FAITH + IDEAS =: last updated 02/28/2012


"Pa Negre": What The Academy Awards Missed

February 21, 2012                           Volume 5, Issue 3

Faith + Ideas= an e-conversation with the Faculty of Gordon College

By Pilar Pérez Serrano

This year’s official Spanish entry to the Oscars didn’t impress as much as we Spaniards thought it would. The topic was an obvious downer, the Spanish Civil War, and the film was certainly not as flashy, or catchy, as the latest Spanish foreign movie recipient, Almodovar’s thriller Volver. To add further insult, few on this side of the puddle, as we say in Spain, have heard of the director, Agustí Villaronga. Even though the film received close to 35 awards in and outside my home country, it didn’t quite catch the eye of the Academy. Still, the movie is a masterpiece, a must see for anyone concerned about the global conflicts which fill our daily headlines.

Black Bread (Pa Negre) is based on Emili Teixidor’s highly acclaimed novel of the same title, and weaves together three different stories by the same writer, all surrounding life in the small town of Vic near Barcelona, where he grew up. With the end of the Spanish Civil War as a backdrop (around 1939), the movie does not dwell in an eternal winner-loser tension, but focuses on the devastating results of a few adults’ actions seen through the eyes of a boy named Andreu. It is his innocent eyes that guide the audience through the film’s contradictory plot, and it is the tortured soul behind them that captures our imagination from beginning to end.

The film moves rapidly through the ins and outs of the arduous lives of a family of losers, or “rojos”, in post-war Spain. The misery left behind from three years of brutal fighting is portrayed through impressive cinematography and an outstanding yet unknown cast; actors capture both the weariness and fear of those final days of the war. The two young actors, Francesc Colomber (Andreu) and Marina Comas (Núria), though, bring a magic to an otherwise nervous and raw atmosphere, which could easily dominate the film. These constant but timid glimpses of hope that the children bring to the chaotic adult world keep the audience wondering, and believing, all things will be made right.

Yet Pa Negre does not depict the typical outcomes of war. The Spanish Civil War has been the object of many literary and filmic representations, from Hemingway’s For Whom the Bell Tolls to the most modern voyage of Guillermo Del Toro’s Pan’s Labyrinth. Perhaps it is the intrinsic good and evil nature of its civil conflict that distinguishes this film, with “the evil” being the fascists or “franquistas,” followers of the General Francisco Franco, and “the good,” the “republicanos,” wrongly ousted from power after a bloody coup d’etat.

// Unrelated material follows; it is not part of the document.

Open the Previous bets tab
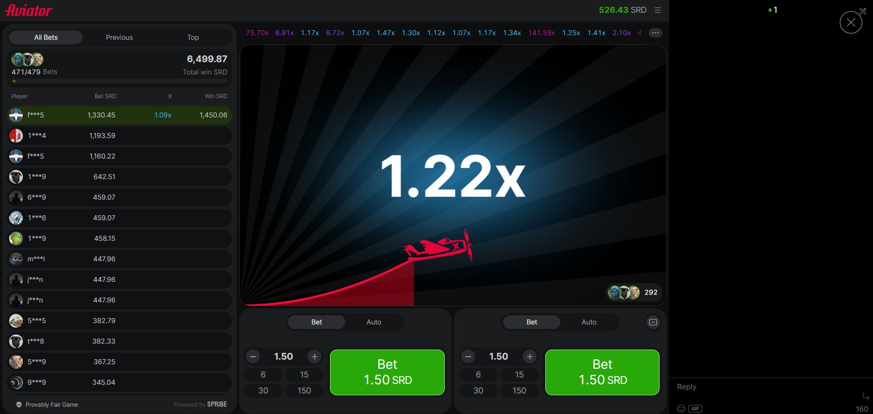The image size is (873, 414). 119,37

What Pa Negre offers to the long list of war narratives is a demystification of the conflict as we know it, paying closer attention to human nature than to stereotypes. The film focuses on universally human emotions such as pride, anger, hatred, love and especially, humiliation. As one producer put it, Villaronga is a master at illustrating “the evil in good people and the good in evil ones.” Such incongruity is what makes this film so relevant for the times in which we live.

As Andreu sees the atrocities and feels the betrayal of the closest adults in his life, he begins a journey of painful discoveries that leads to a disturbing end of his innocence. And what the audience witnesses is the slow formation of a monster. Consequently, we begin to make the connection between the small monster at the end of the film and the big ‘monsters’ of today’s world, and somehow, we begin to feel a strange but real responsibility toward them and their circumstances. Andreu’s final actions, then, can be seen as difficult and bitter acts of freedom, or those of survival. (Each viewer can decide for herself since the film is available through the local library.)

Certainly, it is human nature to polarize feelings and view points: the good and the evil, the haves and have-nots. And who of us does not walk securely amongst these concise definitions? After all, they can offer us a clear and easy ground towards which to gravitate. But the movie Pa Negre breaks any normalizing notion about who “the other” is, showing us that “the other” could very well be us, carrying our own monsters or allowing, by ignorance, pride or inaction, the formation of such monsters. Tyranny, in this movie, encompasses all, reaching sacred places, demonstrating the complexity of human behavior under extreme circumstances, and making us all responsible partakers of its destructive power. Which might be why the Academy Awards missed it.

Pilar Pérez Serrano is an assistant professor of Spanish at Gordon College in Wenham, MA. She and her family live in Haverhill, MA.